TASK - Among the entries that follow, the required portion opens with the line containing "Hong Kong overtakes" and closes with the line containing "Submit a story to IFM (48, 2512)". Give that portion again exactly, and nothing else.

DATA TO EXAMINE -
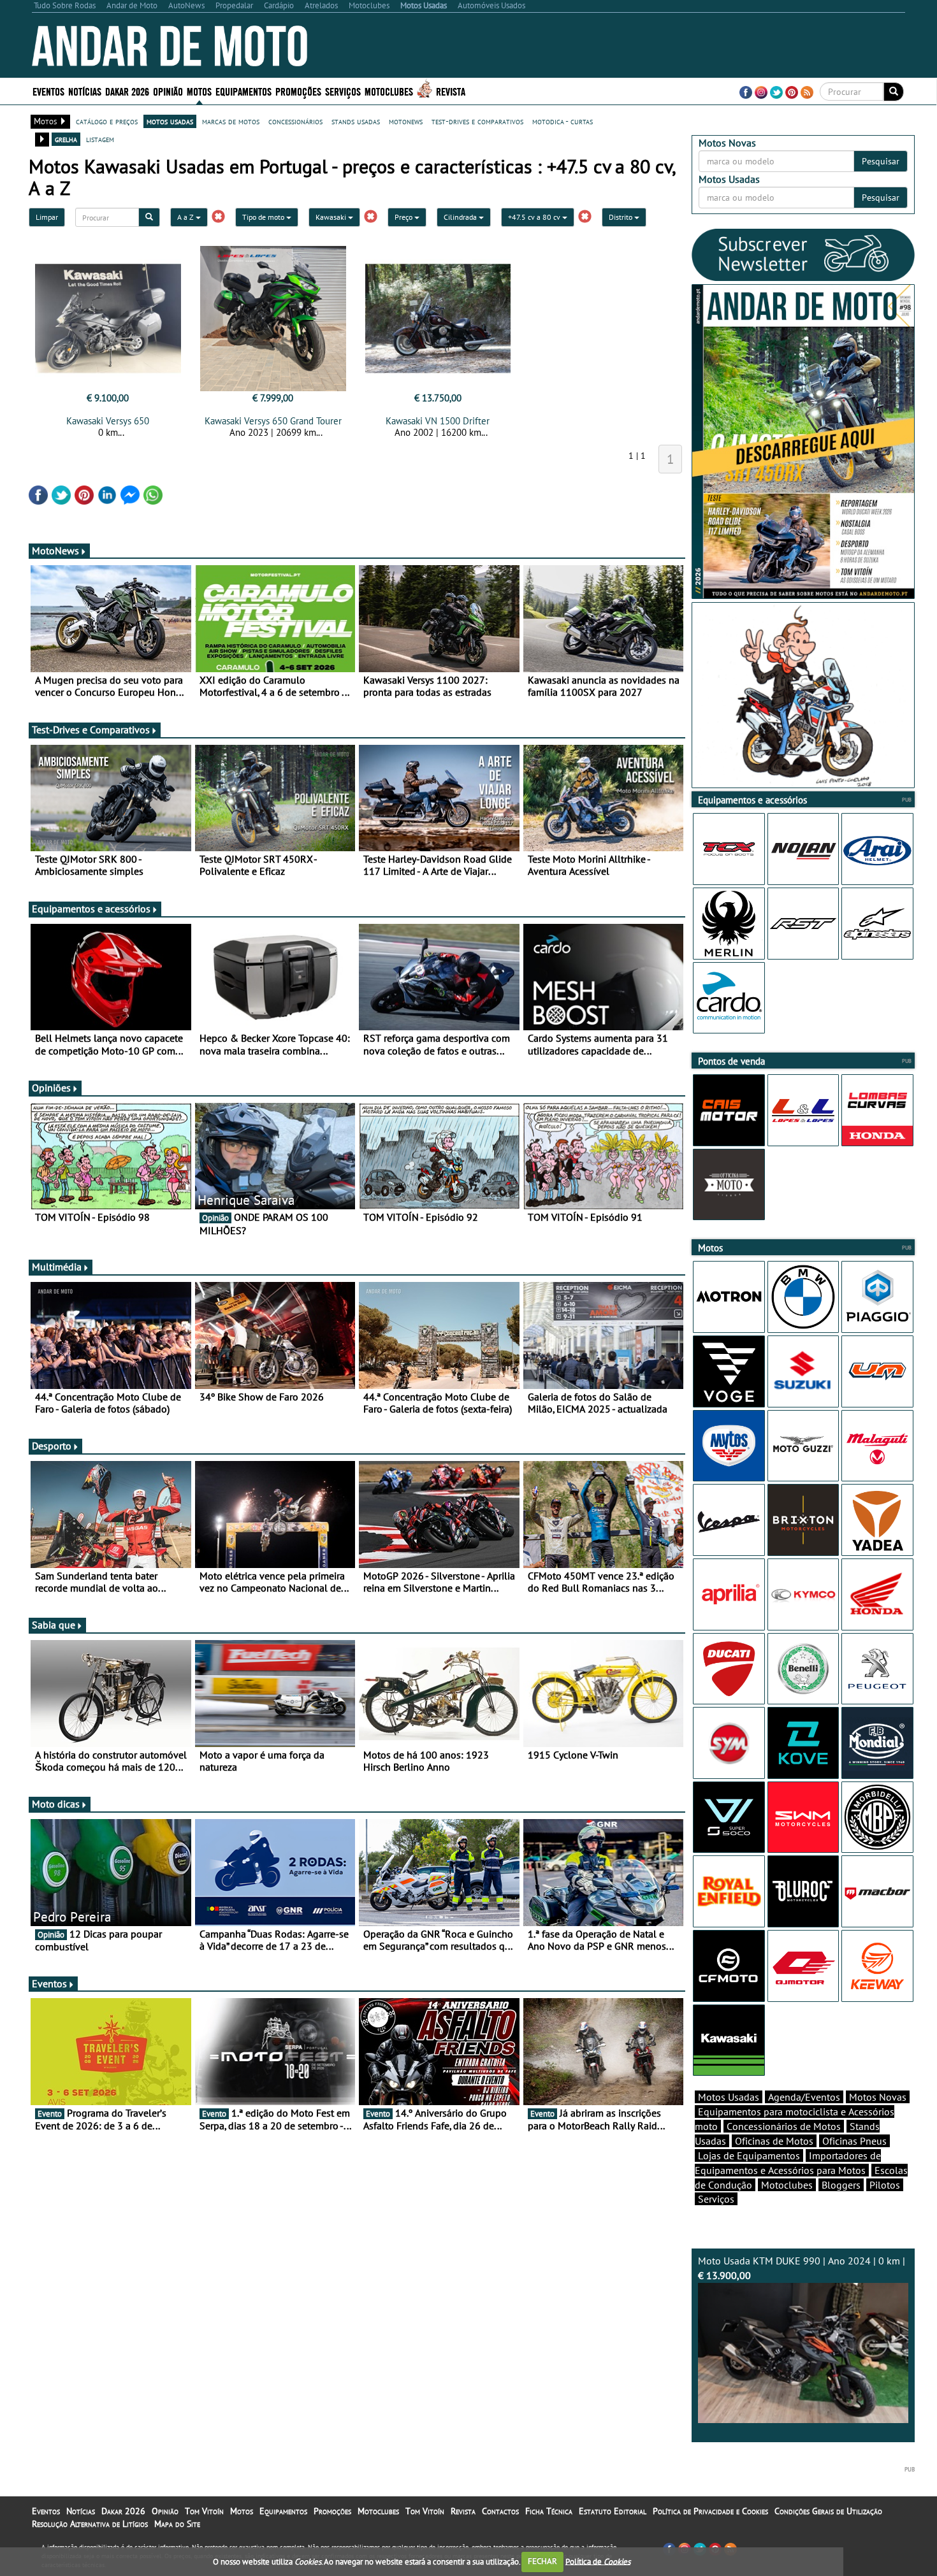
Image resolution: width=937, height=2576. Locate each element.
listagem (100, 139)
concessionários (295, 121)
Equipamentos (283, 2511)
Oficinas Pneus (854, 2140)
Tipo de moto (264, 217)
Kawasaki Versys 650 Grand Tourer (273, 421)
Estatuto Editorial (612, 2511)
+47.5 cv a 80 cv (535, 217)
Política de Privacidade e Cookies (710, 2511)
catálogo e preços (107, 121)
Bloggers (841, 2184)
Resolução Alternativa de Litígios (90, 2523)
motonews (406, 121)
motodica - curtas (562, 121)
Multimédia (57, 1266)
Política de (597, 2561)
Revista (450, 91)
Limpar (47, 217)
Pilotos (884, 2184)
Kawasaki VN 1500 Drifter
==
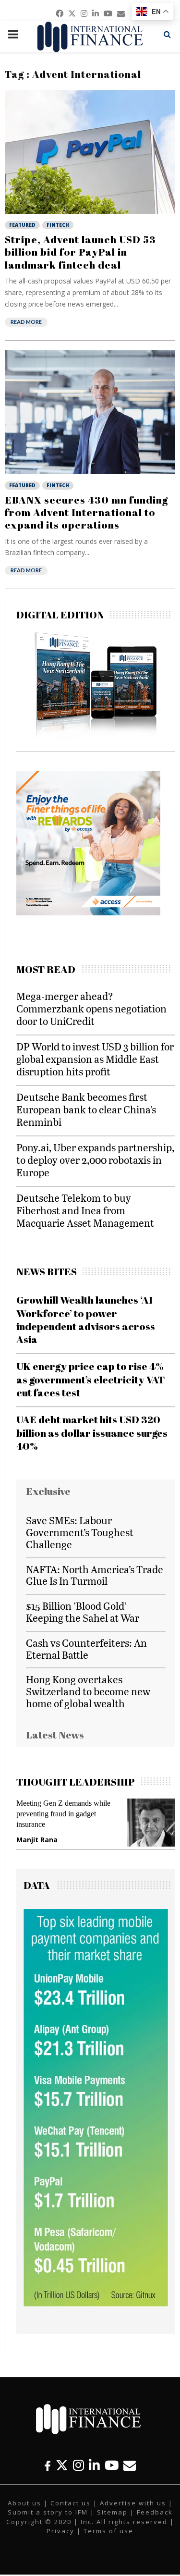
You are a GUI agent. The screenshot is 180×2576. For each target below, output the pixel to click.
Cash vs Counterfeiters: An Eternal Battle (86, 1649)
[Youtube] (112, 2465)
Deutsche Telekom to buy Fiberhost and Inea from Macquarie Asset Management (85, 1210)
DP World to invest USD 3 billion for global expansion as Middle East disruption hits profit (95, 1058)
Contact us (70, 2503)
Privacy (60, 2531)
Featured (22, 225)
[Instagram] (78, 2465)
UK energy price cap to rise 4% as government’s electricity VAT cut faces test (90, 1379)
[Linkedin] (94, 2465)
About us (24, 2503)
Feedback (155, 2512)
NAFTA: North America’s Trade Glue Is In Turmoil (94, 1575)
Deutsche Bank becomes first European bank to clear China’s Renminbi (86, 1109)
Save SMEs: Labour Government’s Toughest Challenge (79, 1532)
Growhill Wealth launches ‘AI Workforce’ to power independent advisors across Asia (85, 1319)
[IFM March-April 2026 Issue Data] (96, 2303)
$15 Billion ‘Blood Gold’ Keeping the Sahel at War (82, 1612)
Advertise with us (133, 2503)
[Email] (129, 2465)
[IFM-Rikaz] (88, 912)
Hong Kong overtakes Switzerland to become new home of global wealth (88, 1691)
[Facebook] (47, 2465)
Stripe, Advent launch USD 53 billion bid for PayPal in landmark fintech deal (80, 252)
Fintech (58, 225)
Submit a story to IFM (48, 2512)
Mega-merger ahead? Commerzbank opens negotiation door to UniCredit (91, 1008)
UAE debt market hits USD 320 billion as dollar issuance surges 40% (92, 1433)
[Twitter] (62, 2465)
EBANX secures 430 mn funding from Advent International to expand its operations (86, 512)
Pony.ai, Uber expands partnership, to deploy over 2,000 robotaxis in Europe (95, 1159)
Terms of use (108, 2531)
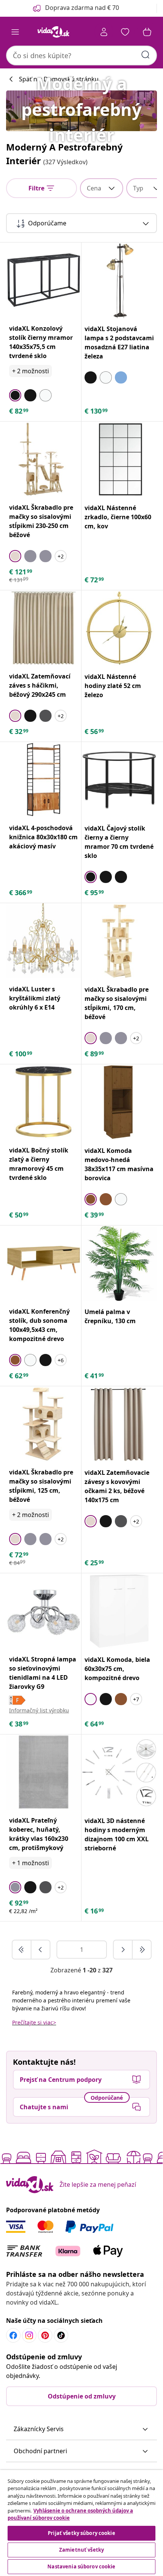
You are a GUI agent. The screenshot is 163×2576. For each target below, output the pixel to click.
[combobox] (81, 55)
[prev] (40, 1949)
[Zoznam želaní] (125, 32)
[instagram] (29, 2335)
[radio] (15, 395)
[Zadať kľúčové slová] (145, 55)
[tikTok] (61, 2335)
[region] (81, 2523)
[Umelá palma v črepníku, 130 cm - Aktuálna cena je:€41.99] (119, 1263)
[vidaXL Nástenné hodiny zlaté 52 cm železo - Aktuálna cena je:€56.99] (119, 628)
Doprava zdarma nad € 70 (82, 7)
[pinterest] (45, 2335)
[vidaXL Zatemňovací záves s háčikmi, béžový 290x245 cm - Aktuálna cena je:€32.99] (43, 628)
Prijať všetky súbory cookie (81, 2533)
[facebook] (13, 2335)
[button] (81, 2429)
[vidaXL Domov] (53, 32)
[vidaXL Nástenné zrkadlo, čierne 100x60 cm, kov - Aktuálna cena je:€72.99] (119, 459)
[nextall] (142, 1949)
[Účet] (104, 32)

COMPLETED EXERCISE -
Hong Kong overtakes Switzerland to become new home of global wealth (88, 1691)
[Facebook] (47, 2465)
Stripe, Advent launch USD 53 billion bid for PayPal in landmark fintech deal (80, 252)
Fintech (58, 225)
Submit a story to IFM (48, 2512)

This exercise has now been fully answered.